───── RECORDS SHOWN

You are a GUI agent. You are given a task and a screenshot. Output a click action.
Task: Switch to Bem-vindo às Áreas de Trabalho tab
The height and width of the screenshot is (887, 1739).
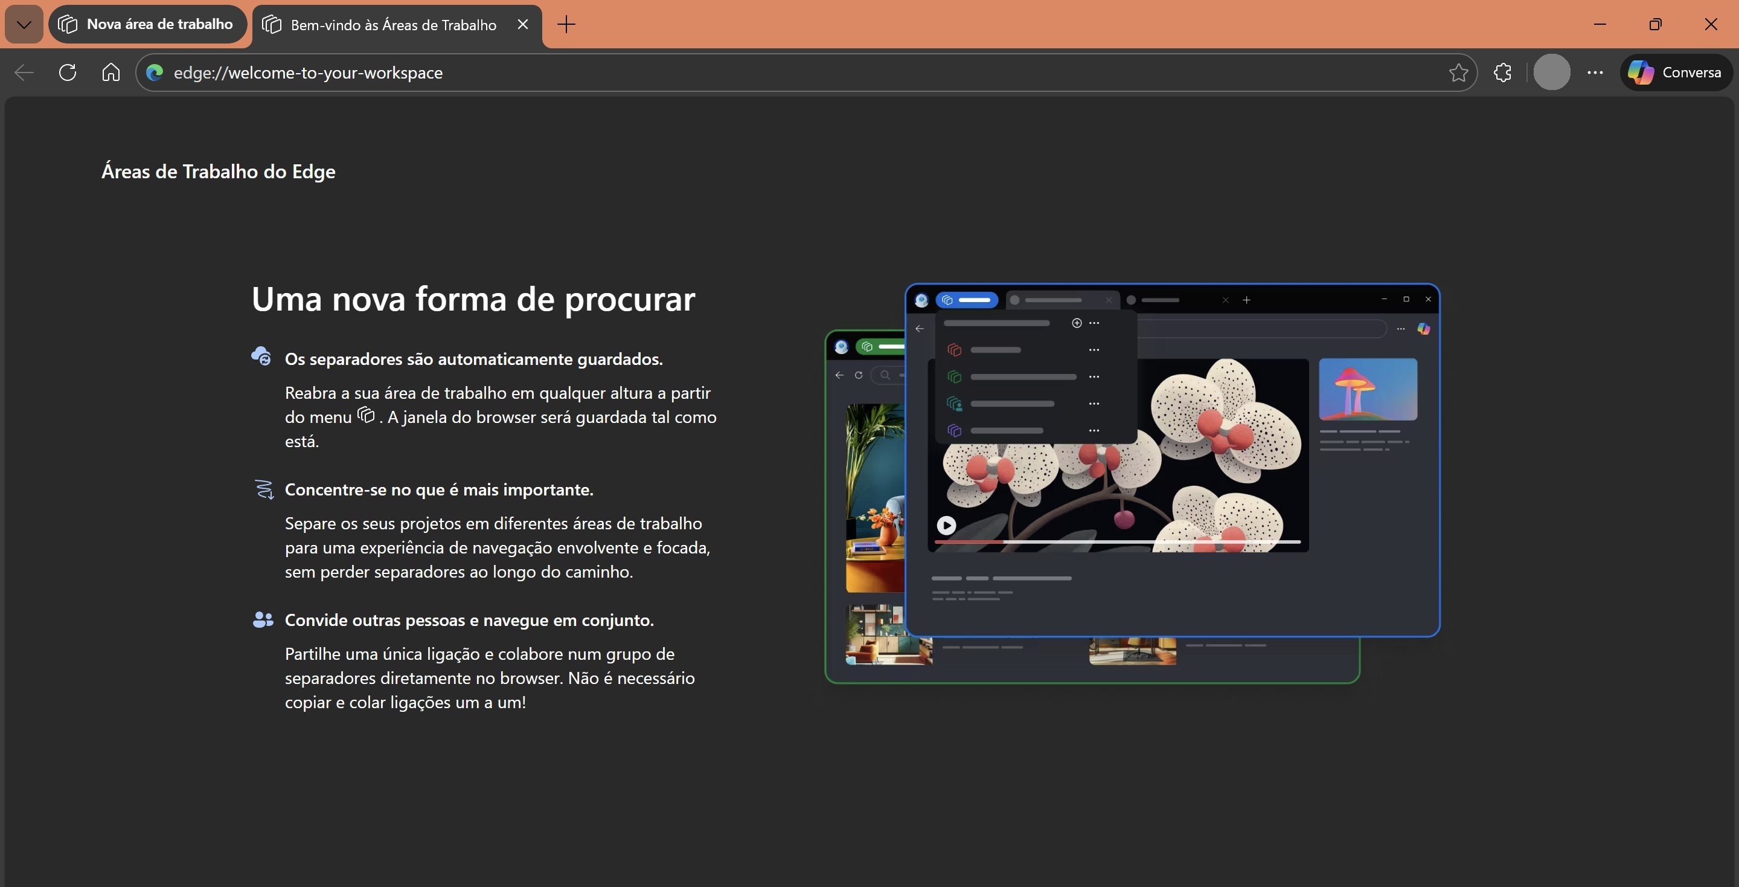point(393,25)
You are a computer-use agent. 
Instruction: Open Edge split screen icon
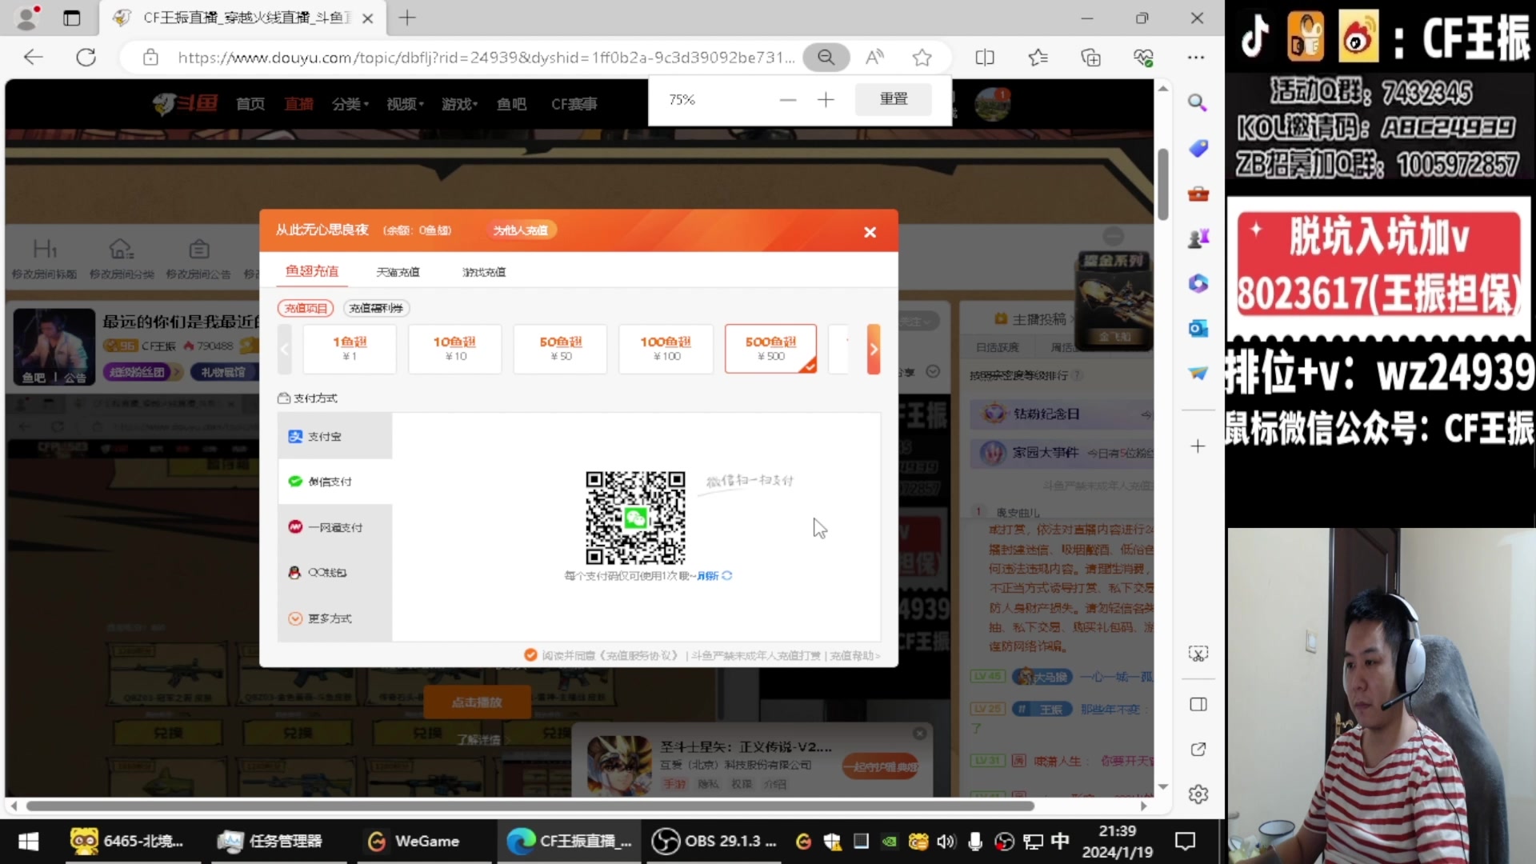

──────────

> **TASK STATEMENT**:
Leave the pictures out and set down the rest of the listing above exactly.

> **REPLY TO THE TASK**:
You are a GUI agent. You are given a task and a screenshot. Output a click action.
Task: Switch to Bem-vindo às Áreas de Trabalho tab
The height and width of the screenshot is (887, 1739).
point(393,25)
You are a computer-use agent. 
Instruction: Open Edge split screen icon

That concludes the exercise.